Marie

Publié le par Philémon

J’avais dix-huit ans, je découvrais enfin la France après toute une jeunesse passée au Maroc et en Allemagne. Comme tous les ans depuis mes treize ans, je passais mes vacances en Cévennes, utilisant mes journées à débroussailler, tailler les arbres, remonter les murs des terrasses effondrés, aménager la maison…

Le dimanche était bien sûr consacré au culte, dans le temple qui avait vu mon père officier dans sa jeunesse, et où ma sœur avait été baptisée. Et là, nous retrouvions la « mafia » des familles de pasteurs, au moins une dizaine dans la vallée.

Et parmi celles-ci, la famille K. Le pasteur K. était à la fin de la guerre le plus proche collègue de mon père.
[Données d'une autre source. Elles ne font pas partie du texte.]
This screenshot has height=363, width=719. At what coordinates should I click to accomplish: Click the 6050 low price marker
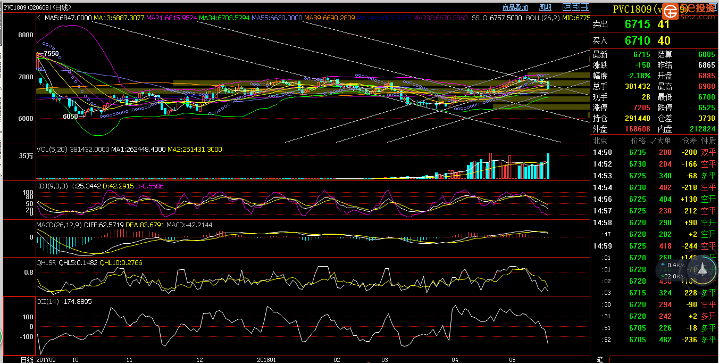click(x=70, y=116)
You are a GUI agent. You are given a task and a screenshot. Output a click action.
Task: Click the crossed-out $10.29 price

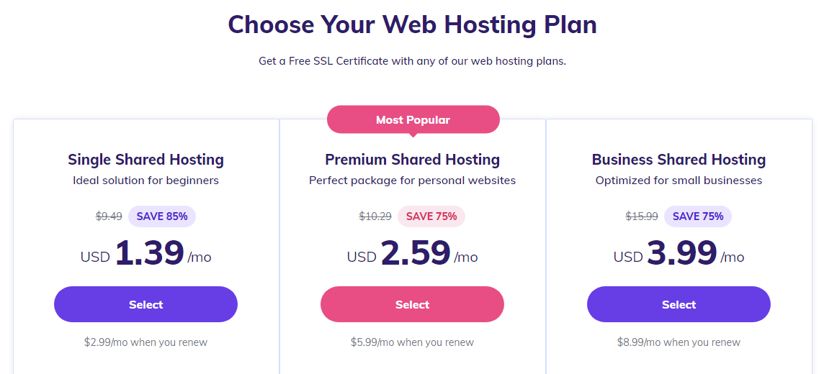(375, 216)
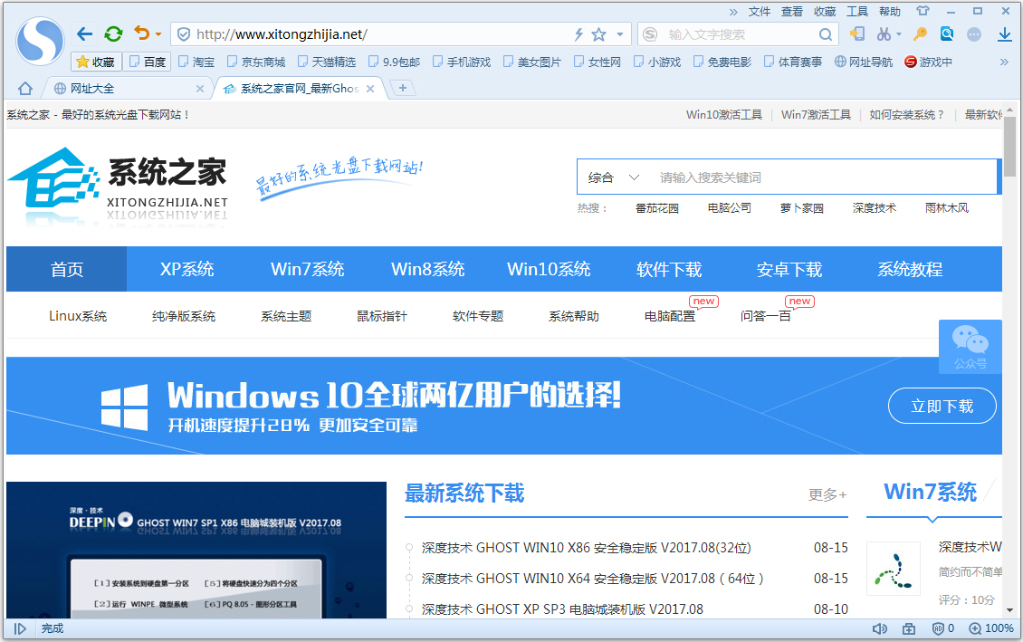Screen dimensions: 1023x642
Task: Open the password manager key icon
Action: (921, 34)
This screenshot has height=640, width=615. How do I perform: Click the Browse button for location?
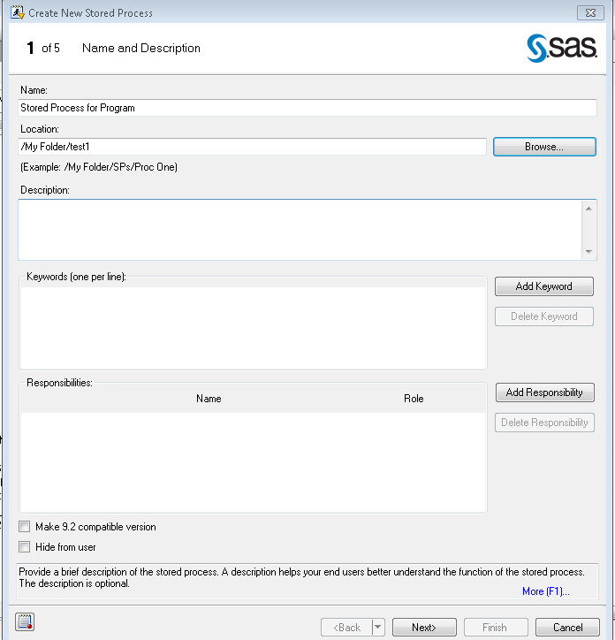(x=544, y=147)
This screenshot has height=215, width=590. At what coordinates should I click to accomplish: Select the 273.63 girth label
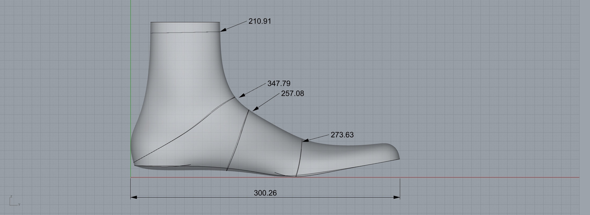click(x=342, y=135)

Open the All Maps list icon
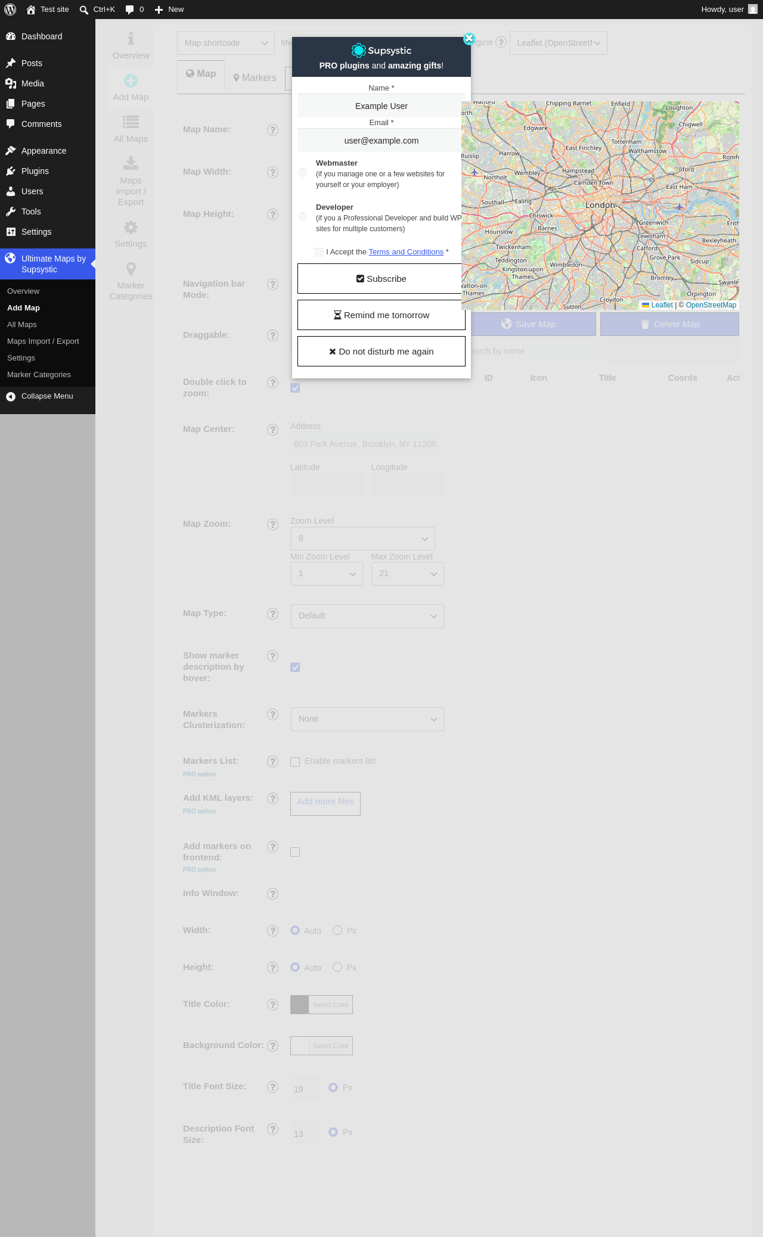point(131,122)
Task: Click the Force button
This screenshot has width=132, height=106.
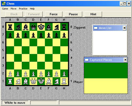Action: pyautogui.click(x=54, y=14)
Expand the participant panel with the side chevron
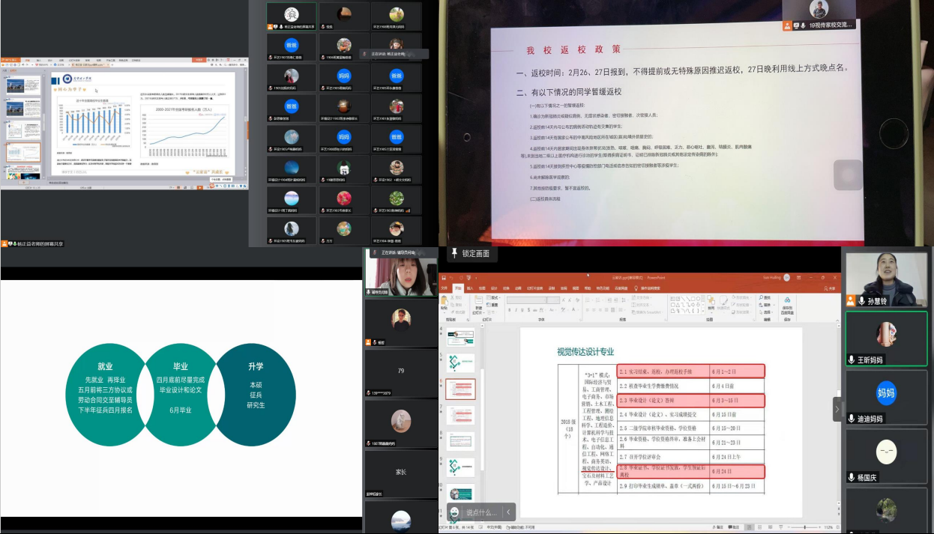 click(x=837, y=409)
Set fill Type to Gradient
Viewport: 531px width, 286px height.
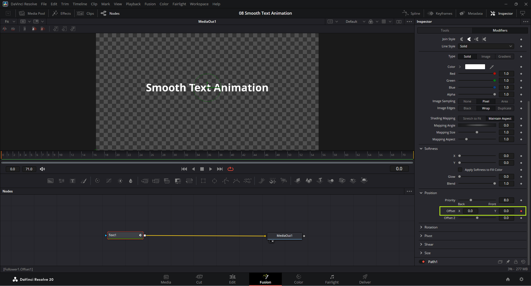(504, 56)
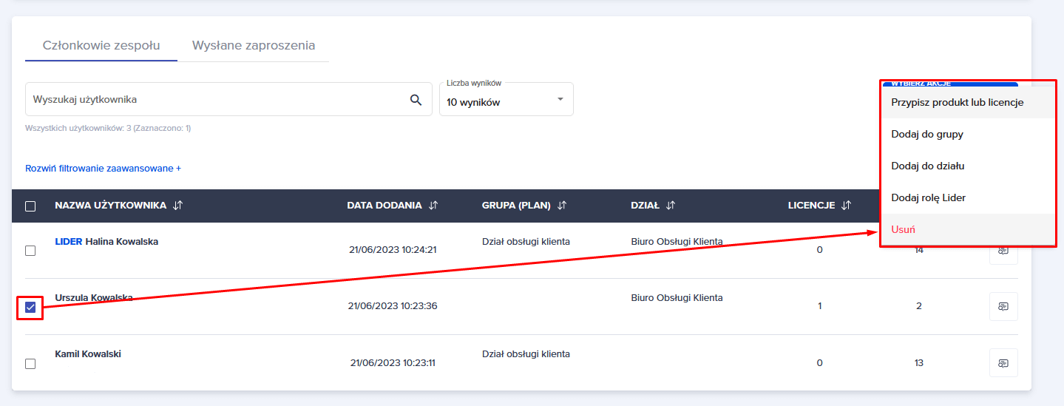Focus the Wyszukaj użytkownika search field
Viewport: 1064px width, 406px height.
tap(214, 100)
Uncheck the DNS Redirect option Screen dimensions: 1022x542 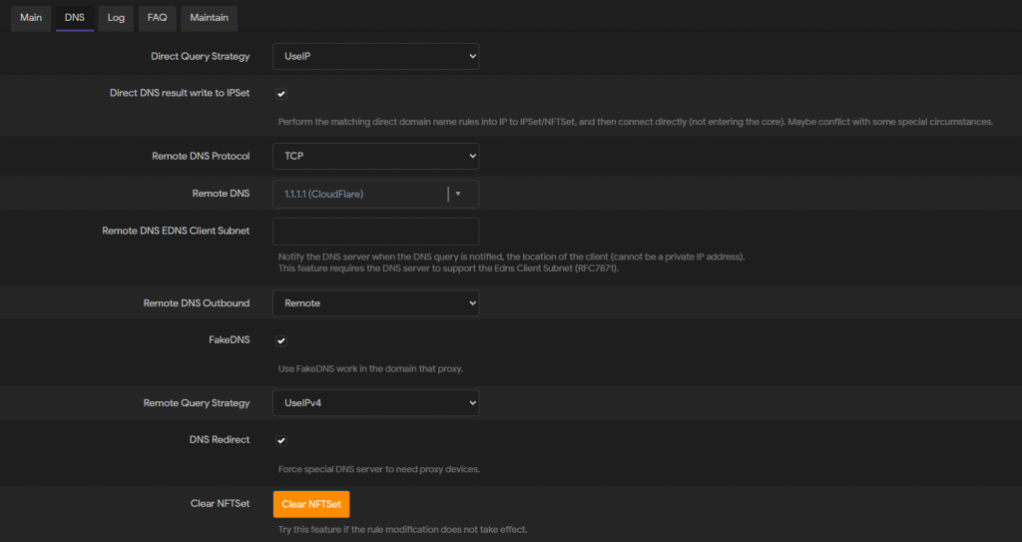[x=280, y=441]

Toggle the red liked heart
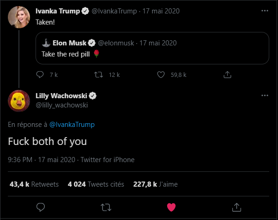(171, 207)
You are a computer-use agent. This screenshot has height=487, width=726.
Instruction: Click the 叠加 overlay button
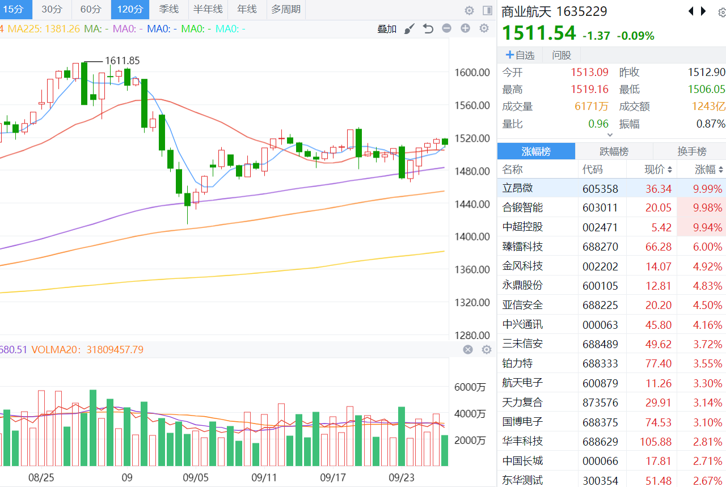(387, 29)
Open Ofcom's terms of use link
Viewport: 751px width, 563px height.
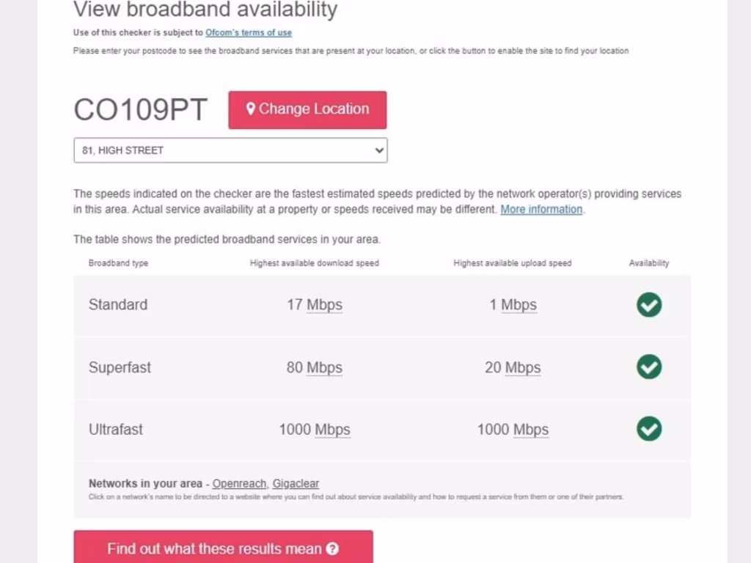click(x=249, y=32)
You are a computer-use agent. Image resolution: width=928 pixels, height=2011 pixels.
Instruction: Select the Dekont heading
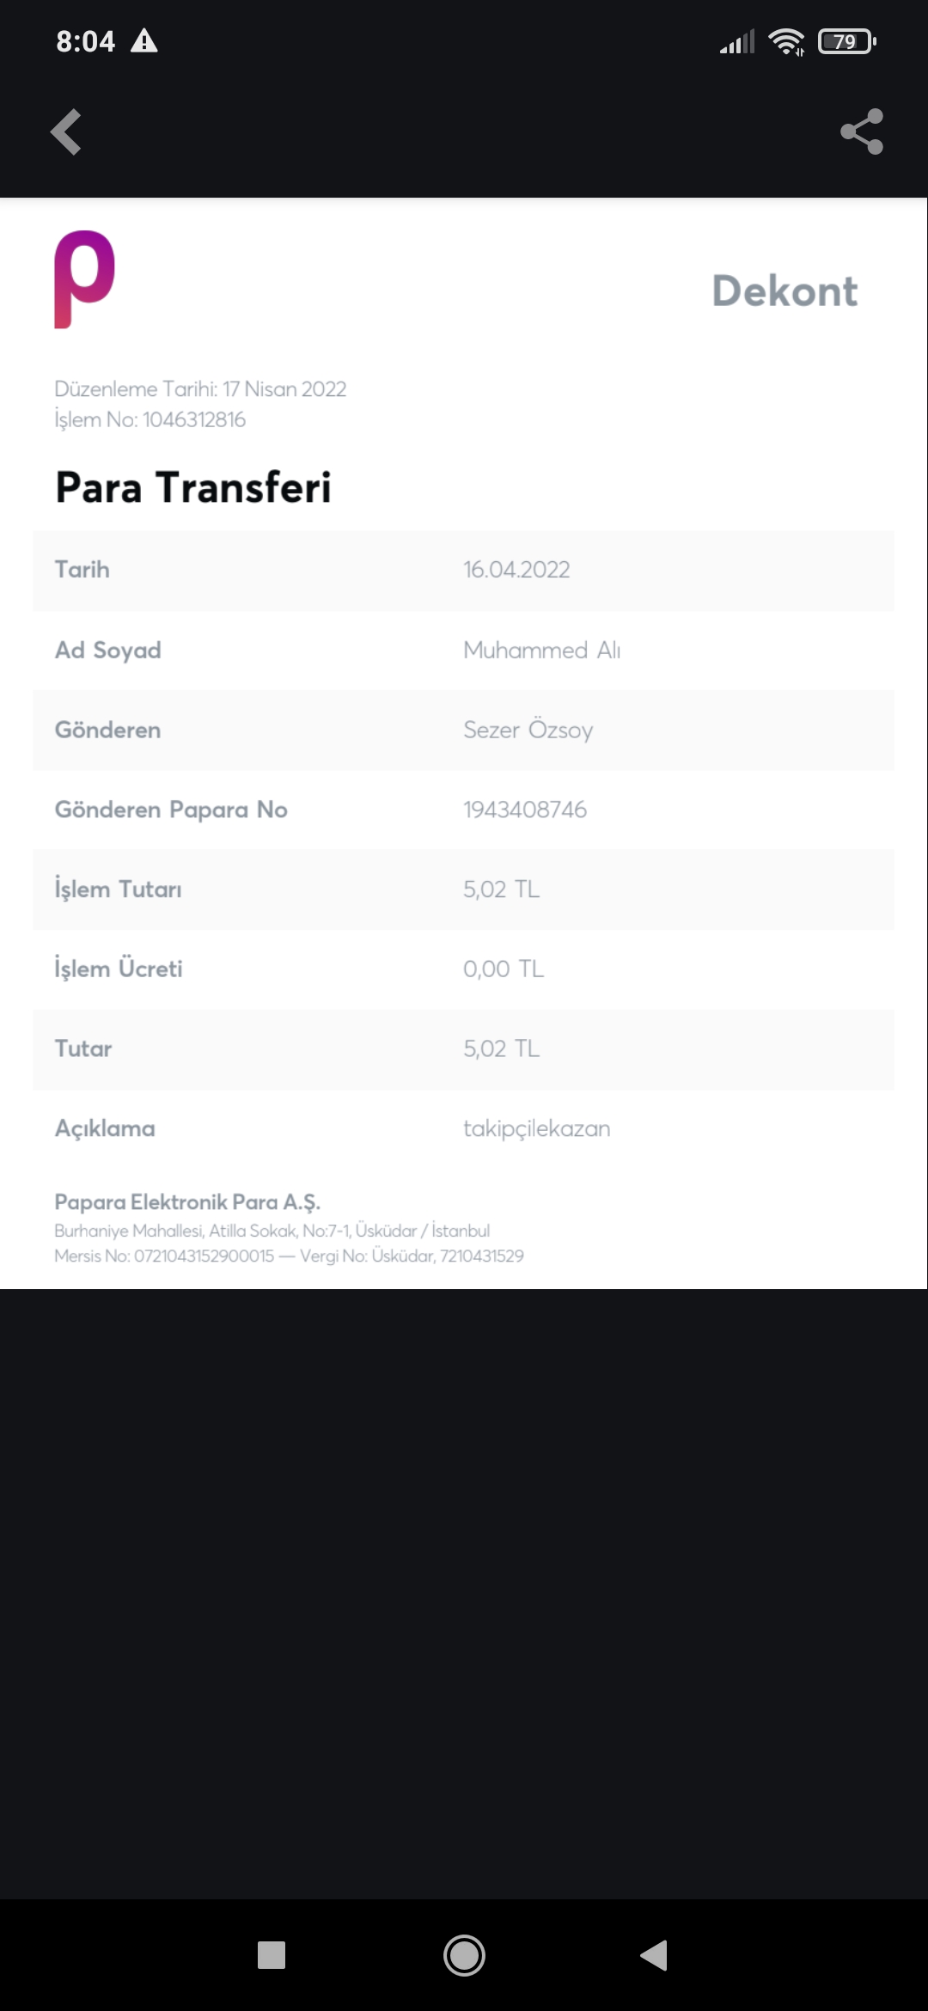785,290
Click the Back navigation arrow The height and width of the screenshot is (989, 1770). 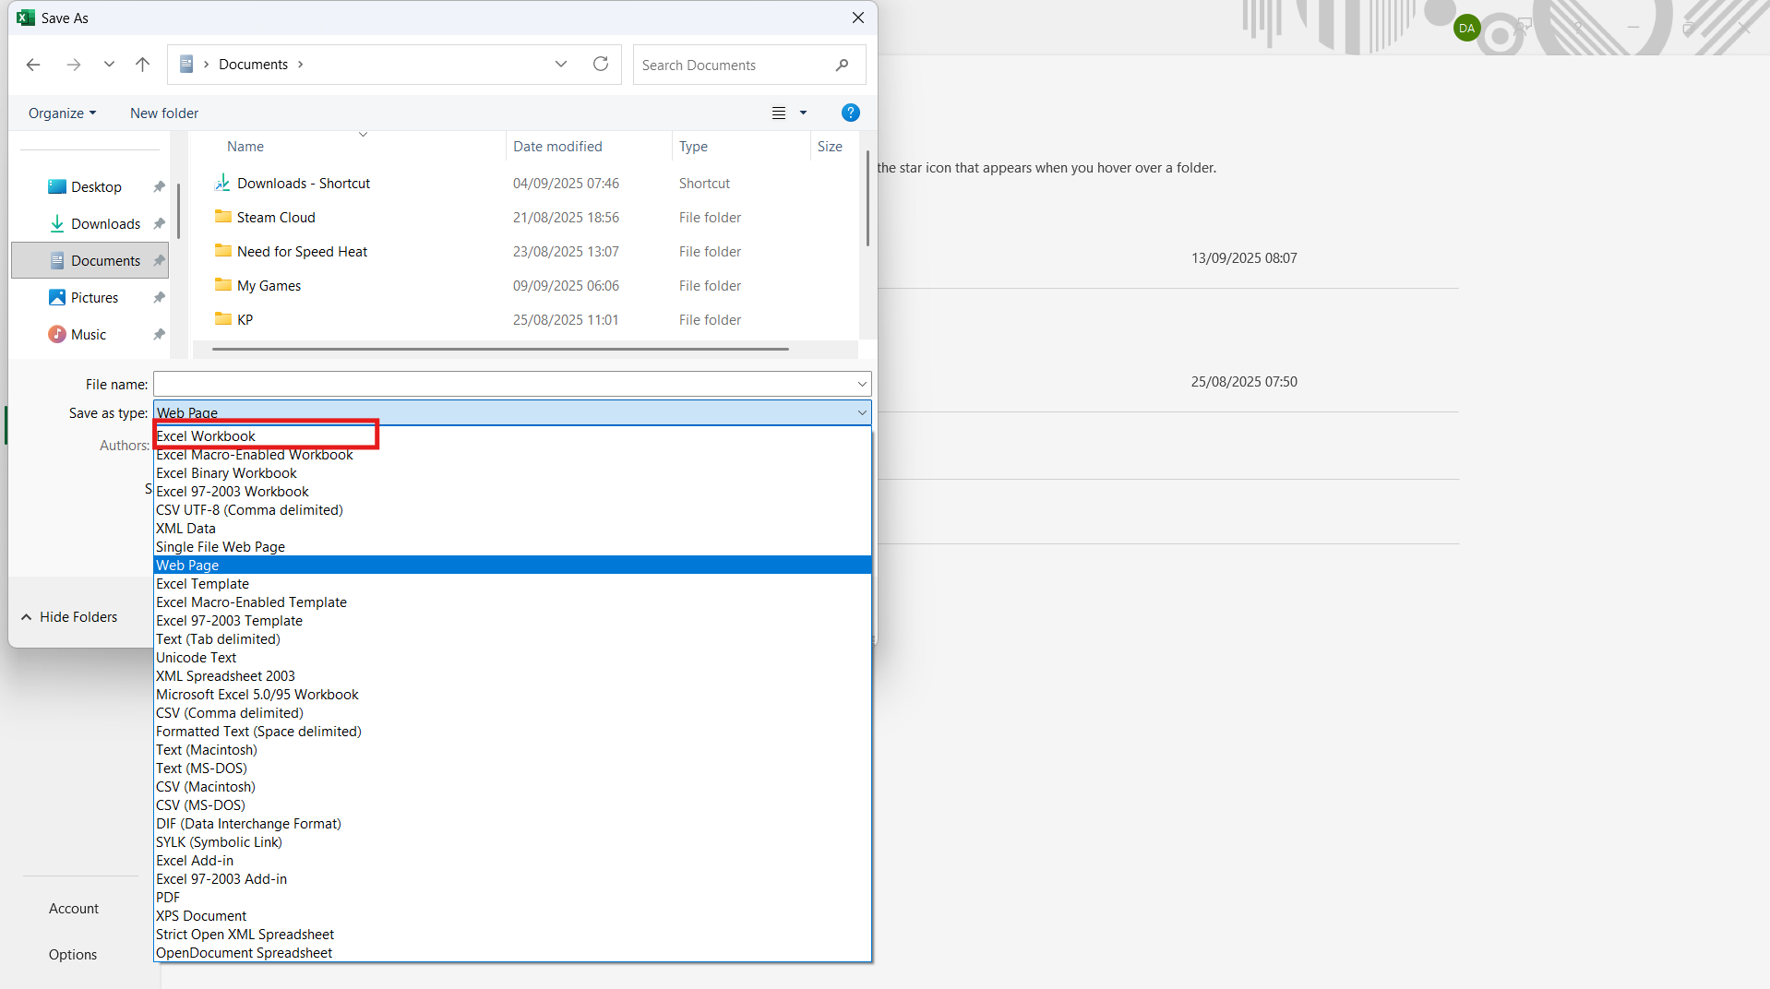coord(33,65)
Et dans la fratrie K., Marie. Mon aînée de 5 ou 6 ans, une belle plante très extravertie, jolie fille dans sa pleine maturité. Je la connais depuis quelques années déjà, et pourtant mon âge me rapproche plutôt de son petit frère. Je suis lycéen, elle est étudiante, je vis encore chez mes parents, elle les rejoint uniquement pour les vacances, je ne connais pas grand-chose de la vie, elle la croque à pleines dents…

Alors, lorsqu’elle me demande si je veux bien l’accompagner passer quelques jours au Festival d’Avignon, je suis tout d’abord surpris, bien sûr, très flatté, et rapidement enthousiaste.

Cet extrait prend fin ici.